As a military child I moved house and school A LOT! Always leaving behind family, friends and favourite places. It was apparently character building but though I am grateful for my childhood experiences I feel as an adult I have no roots, no real connection to one place or one group of people. Perhaps that says more about me than my experience?
The Comet tells the story of a little girl who moves from her countryside family home beside the sea to a flat in the city.
It is the girl and her father. The pair clearly adore one another but are experiencing a painful loss and learning to live with their grief. The house move exacerbates everything and heightens all emotions.
The little girl misses the sound of the sea, the clear starry skies and the greenery of her old home. She misses time spent with her father and through all of this she is missing her mother.
Her father is feeling all of this and more. I recognise the pained expressions of a grieving parent trying to hold it together for their child.
The little girl is lost. She does not feel that she belongs in this new home in the city … until one night she sees a comet just as she once saw one in her life before.

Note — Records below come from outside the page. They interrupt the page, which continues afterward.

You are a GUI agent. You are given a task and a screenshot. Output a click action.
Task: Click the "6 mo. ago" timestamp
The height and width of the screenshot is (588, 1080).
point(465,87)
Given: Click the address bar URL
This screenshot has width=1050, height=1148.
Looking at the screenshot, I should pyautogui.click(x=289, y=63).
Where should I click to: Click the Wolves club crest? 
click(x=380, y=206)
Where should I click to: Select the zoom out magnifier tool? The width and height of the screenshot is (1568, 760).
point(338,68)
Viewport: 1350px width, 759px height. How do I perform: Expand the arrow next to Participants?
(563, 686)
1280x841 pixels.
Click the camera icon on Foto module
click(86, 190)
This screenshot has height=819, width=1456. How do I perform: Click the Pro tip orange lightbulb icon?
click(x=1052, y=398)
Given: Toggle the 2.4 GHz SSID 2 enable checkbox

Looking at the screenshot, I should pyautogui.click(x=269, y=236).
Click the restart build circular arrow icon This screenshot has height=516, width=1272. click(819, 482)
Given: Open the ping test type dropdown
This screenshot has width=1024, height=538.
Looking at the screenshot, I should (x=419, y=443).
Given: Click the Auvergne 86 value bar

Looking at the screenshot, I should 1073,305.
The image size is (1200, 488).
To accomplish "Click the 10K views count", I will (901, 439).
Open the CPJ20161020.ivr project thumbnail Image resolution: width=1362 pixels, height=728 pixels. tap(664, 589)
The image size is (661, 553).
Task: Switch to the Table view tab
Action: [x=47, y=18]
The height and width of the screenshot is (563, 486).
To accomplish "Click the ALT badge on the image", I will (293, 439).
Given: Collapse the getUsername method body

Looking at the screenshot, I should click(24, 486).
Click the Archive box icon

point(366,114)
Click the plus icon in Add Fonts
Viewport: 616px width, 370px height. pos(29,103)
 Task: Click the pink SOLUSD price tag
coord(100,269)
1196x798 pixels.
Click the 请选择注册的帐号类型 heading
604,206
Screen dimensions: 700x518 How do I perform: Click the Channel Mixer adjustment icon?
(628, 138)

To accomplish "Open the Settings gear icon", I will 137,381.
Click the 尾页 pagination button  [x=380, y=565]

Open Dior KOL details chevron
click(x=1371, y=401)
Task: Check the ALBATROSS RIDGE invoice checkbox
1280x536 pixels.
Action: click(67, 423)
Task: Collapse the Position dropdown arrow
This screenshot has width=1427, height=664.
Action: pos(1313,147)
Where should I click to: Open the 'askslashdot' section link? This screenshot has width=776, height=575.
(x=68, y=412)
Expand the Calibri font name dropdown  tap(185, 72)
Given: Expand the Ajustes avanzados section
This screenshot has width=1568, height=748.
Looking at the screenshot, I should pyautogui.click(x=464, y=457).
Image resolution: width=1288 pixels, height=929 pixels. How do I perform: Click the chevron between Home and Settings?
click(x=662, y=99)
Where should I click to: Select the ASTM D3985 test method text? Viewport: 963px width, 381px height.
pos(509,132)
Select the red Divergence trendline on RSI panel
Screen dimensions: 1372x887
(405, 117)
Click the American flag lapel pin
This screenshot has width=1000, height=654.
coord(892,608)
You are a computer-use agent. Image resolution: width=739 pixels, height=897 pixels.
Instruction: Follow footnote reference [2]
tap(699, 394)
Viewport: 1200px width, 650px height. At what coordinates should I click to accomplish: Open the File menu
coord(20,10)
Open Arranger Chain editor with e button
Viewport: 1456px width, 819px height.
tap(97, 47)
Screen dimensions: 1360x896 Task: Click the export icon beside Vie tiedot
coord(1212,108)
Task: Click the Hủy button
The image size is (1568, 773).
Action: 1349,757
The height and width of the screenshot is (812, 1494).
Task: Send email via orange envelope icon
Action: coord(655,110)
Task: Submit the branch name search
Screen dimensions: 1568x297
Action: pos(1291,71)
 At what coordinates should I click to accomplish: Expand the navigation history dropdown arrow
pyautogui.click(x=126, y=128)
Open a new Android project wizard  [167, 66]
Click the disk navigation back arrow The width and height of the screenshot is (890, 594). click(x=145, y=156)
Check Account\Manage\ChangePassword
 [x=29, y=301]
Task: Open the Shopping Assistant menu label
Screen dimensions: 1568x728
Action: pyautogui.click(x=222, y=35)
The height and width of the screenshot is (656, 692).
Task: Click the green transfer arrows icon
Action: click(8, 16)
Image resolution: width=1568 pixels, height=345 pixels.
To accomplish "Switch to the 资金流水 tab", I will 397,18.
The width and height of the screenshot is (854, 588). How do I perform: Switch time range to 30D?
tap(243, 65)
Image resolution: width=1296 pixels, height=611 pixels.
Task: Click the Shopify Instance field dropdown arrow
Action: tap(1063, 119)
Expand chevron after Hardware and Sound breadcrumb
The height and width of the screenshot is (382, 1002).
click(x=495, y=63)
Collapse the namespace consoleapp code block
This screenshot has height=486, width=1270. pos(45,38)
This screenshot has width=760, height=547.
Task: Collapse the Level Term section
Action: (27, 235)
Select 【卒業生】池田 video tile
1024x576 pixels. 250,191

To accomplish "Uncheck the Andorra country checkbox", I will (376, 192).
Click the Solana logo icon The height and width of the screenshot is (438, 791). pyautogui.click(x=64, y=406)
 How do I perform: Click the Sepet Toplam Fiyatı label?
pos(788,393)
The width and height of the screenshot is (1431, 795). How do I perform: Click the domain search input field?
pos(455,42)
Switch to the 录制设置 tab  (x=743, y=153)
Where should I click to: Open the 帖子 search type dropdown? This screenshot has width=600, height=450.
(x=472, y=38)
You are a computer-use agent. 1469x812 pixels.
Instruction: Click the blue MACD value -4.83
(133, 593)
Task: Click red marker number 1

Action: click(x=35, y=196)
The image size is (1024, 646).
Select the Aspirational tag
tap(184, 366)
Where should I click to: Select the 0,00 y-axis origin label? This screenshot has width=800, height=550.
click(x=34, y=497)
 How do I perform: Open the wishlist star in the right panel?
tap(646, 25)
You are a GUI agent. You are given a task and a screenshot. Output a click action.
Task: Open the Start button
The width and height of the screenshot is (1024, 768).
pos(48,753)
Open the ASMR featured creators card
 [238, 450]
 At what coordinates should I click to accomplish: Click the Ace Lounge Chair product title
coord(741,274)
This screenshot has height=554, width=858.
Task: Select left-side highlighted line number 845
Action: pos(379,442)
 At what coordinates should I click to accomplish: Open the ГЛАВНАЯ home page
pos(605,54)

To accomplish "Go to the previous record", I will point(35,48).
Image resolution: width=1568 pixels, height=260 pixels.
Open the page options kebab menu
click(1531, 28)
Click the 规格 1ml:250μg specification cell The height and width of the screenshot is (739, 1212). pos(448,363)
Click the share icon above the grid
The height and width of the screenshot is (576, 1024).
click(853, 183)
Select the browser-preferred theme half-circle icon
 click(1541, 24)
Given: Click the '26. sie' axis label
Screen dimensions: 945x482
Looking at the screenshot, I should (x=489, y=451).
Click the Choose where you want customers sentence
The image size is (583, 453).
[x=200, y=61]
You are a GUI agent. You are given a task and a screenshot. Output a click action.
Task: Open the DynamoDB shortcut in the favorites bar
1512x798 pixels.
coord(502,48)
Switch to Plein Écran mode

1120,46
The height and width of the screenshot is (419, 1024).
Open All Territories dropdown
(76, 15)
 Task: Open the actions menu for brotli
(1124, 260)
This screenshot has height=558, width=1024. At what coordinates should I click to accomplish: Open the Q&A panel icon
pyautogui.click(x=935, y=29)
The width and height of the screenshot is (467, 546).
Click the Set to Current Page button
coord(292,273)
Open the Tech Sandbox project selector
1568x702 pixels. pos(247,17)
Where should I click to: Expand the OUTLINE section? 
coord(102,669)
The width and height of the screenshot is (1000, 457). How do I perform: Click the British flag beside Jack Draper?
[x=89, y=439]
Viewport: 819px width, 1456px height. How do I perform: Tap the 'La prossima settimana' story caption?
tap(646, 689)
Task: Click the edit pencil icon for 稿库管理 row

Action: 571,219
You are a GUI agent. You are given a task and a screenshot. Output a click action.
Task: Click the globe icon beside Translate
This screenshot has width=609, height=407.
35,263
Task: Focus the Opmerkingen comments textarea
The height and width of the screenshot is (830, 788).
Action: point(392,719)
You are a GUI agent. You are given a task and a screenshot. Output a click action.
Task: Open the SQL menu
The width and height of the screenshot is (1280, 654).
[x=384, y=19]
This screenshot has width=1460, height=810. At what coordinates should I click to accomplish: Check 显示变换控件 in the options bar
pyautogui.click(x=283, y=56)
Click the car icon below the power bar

The comet sparks a magical dream sequence of the little girls feelings bursting. She is broken and needs love and support and the comet gives her a chance to release a cry for help.
A cry that shocks her father at first but then he sees and he knows that it is time to build their home together, to find a way to live in this new place with their loss. To find their new normal.
The pair come together and make their new house a home. A place where they can be and belong.
This story is told with very few words allowing readers to take from the carefully chosen text and stunning illustrations exactly what they need.
This is a powerful story of love and loss, a story of belonging.
There is so much magic and imagination on every page.
I wonder what this incredible book will say to you?